Dataset records
☆ ☆ ☆
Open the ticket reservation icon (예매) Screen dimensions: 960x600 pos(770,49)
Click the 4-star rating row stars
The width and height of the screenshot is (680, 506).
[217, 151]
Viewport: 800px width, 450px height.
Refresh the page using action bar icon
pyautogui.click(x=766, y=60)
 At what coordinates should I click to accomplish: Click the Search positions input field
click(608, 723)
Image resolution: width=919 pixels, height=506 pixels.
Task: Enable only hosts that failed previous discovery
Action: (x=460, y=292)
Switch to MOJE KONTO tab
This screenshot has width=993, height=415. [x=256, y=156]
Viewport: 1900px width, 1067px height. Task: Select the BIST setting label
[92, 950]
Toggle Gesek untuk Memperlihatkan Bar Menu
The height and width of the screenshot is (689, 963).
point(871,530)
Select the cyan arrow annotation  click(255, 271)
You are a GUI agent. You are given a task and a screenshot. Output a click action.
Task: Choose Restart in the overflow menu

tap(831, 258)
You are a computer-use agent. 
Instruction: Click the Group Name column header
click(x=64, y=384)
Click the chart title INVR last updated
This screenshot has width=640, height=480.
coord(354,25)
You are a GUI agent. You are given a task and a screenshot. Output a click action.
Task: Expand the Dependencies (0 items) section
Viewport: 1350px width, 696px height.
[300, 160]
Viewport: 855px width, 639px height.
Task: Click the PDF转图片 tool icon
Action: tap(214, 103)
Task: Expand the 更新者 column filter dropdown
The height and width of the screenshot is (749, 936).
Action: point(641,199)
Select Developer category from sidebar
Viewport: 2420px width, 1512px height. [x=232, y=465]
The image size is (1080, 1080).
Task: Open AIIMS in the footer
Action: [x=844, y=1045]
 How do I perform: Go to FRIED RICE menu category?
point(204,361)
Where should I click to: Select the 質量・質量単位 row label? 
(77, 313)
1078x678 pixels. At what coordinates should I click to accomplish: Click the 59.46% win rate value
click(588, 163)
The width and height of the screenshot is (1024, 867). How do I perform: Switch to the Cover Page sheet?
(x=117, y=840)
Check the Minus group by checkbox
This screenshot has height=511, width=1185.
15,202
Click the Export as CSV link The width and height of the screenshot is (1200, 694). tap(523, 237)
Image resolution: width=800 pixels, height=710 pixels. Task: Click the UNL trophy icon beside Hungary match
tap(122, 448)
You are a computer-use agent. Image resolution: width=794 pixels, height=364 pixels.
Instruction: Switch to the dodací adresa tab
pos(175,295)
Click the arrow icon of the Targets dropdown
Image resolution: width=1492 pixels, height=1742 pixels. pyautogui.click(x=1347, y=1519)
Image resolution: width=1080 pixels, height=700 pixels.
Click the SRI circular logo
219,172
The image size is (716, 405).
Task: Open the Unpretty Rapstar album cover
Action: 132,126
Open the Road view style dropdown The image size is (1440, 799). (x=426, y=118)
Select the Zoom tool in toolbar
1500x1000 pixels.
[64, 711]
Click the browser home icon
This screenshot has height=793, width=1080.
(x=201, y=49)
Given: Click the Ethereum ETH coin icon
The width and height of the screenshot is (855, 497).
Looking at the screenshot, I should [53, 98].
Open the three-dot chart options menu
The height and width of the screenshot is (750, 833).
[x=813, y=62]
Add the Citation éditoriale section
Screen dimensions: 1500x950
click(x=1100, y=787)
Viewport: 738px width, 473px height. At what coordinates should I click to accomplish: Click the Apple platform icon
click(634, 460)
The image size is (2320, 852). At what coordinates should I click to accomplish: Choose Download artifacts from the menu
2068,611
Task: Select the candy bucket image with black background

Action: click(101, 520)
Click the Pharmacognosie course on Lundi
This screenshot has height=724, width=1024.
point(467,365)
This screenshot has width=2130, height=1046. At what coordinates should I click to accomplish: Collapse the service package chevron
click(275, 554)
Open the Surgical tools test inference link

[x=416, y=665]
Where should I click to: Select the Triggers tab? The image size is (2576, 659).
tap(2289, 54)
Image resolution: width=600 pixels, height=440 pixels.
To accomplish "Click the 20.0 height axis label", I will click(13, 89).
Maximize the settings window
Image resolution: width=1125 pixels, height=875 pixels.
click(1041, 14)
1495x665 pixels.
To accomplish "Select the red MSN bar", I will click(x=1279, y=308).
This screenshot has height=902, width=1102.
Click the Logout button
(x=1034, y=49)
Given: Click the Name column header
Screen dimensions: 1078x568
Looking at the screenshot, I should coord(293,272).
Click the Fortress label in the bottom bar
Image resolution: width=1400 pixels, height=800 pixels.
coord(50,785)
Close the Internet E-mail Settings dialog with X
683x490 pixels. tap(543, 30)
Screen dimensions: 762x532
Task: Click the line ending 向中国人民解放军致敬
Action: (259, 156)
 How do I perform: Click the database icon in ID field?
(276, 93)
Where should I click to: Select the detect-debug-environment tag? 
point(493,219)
☆ ☆ ☆
--- TASK REQUIREMENTS ---
Output the data in full, precisely as it appears above.

--- REPLY ---
Open the ticket reservation icon (예매) Screen dimensions: 960x600 pos(770,49)
Click the 4-star rating row stars
The width and height of the screenshot is (680, 506).
[217, 151]
Viewport: 800px width, 450px height.
Refresh the page using action bar icon
pyautogui.click(x=766, y=60)
 At what coordinates should I click to accomplish: Click the Search positions input field
click(608, 723)
Image resolution: width=919 pixels, height=506 pixels.
Task: Enable only hosts that failed previous discovery
Action: (x=460, y=292)
Switch to MOJE KONTO tab
This screenshot has width=993, height=415. [x=256, y=156]
Viewport: 1900px width, 1067px height. Task: Select the BIST setting label
[92, 950]
Toggle Gesek untuk Memperlihatkan Bar Menu
The height and width of the screenshot is (689, 963).
point(871,530)
Select the cyan arrow annotation  click(255, 271)
You are a GUI agent. You are given a task and a screenshot. Output a click action.
Task: Choose Restart in the overflow menu

tap(831, 258)
You are a computer-use agent. 
Instruction: Click the Group Name column header
click(x=64, y=384)
Click the chart title INVR last updated
This screenshot has width=640, height=480.
coord(354,25)
You are a GUI agent. You are given a task and a screenshot. Output a click action.
Task: Expand the Dependencies (0 items) section
Viewport: 1350px width, 696px height.
[300, 160]
Viewport: 855px width, 639px height.
Task: Click the PDF转图片 tool icon
Action: tap(214, 103)
Task: Expand the 更新者 column filter dropdown
The height and width of the screenshot is (749, 936).
Action: point(641,199)
Select Developer category from sidebar
Viewport: 2420px width, 1512px height. [x=232, y=465]
The image size is (1080, 1080).
Task: Open AIIMS in the footer
Action: [x=844, y=1045]
 How do I perform: Go to FRIED RICE menu category?
point(204,361)
Where should I click to: Select the 質量・質量単位 row label? 
(77, 313)
1078x678 pixels. At what coordinates should I click to accomplish: Click the 59.46% win rate value
click(588, 163)
The width and height of the screenshot is (1024, 867). How do I perform: Switch to the Cover Page sheet?
(x=117, y=840)
Check the Minus group by checkbox
This screenshot has height=511, width=1185.
15,202
Click the Export as CSV link The width and height of the screenshot is (1200, 694). tap(523, 237)
Image resolution: width=800 pixels, height=710 pixels. Task: Click the UNL trophy icon beside Hungary match
tap(122, 448)
You are a computer-use agent. Image resolution: width=794 pixels, height=364 pixels.
Instruction: Switch to the dodací adresa tab
pos(175,295)
Click the arrow icon of the Targets dropdown
Image resolution: width=1492 pixels, height=1742 pixels. pyautogui.click(x=1347, y=1519)
Image resolution: width=1080 pixels, height=700 pixels.
Click the SRI circular logo
219,172
The image size is (716, 405).
Task: Open the Unpretty Rapstar album cover
Action: 132,126
Open the Road view style dropdown The image size is (1440, 799). (x=426, y=118)
Select the Zoom tool in toolbar
1500x1000 pixels.
[64, 711]
Click the browser home icon
This screenshot has height=793, width=1080.
(x=201, y=49)
Given: Click the Ethereum ETH coin icon
The width and height of the screenshot is (855, 497).
Looking at the screenshot, I should [53, 98].
Open the three-dot chart options menu
The height and width of the screenshot is (750, 833).
[x=813, y=62]
Add the Citation éditoriale section
Screen dimensions: 1500x950
click(x=1100, y=787)
Viewport: 738px width, 473px height. At what coordinates should I click to accomplish: Click the Apple platform icon
click(634, 460)
The image size is (2320, 852). At what coordinates should I click to accomplish: Choose Download artifacts from the menu
2068,611
Task: Select the candy bucket image with black background

Action: click(101, 520)
Click the Pharmacognosie course on Lundi
This screenshot has height=724, width=1024.
point(467,365)
This screenshot has width=2130, height=1046. At what coordinates should I click to accomplish: Collapse the service package chevron
click(275, 554)
Open the Surgical tools test inference link

[x=416, y=665]
Where should I click to: Select the Triggers tab? The image size is (2576, 659).
tap(2289, 54)
Image resolution: width=600 pixels, height=440 pixels.
To accomplish "Click the 20.0 height axis label", I will click(13, 89).
Maximize the settings window
Image resolution: width=1125 pixels, height=875 pixels.
click(1041, 14)
1495x665 pixels.
To accomplish "Select the red MSN bar", I will click(x=1279, y=308).
This screenshot has height=902, width=1102.
Click the Logout button
(x=1034, y=49)
Given: Click the Name column header
Screen dimensions: 1078x568
Looking at the screenshot, I should coord(293,272).
Click the Fortress label in the bottom bar
Image resolution: width=1400 pixels, height=800 pixels.
coord(50,785)
Close the Internet E-mail Settings dialog with X
683x490 pixels. tap(543, 30)
Screen dimensions: 762x532
Task: Click the line ending 向中国人民解放军致敬
Action: (259, 156)
 How do I perform: Click the database icon in ID field?
(276, 93)
Where should I click to: Select the detect-debug-environment tag? 
point(493,219)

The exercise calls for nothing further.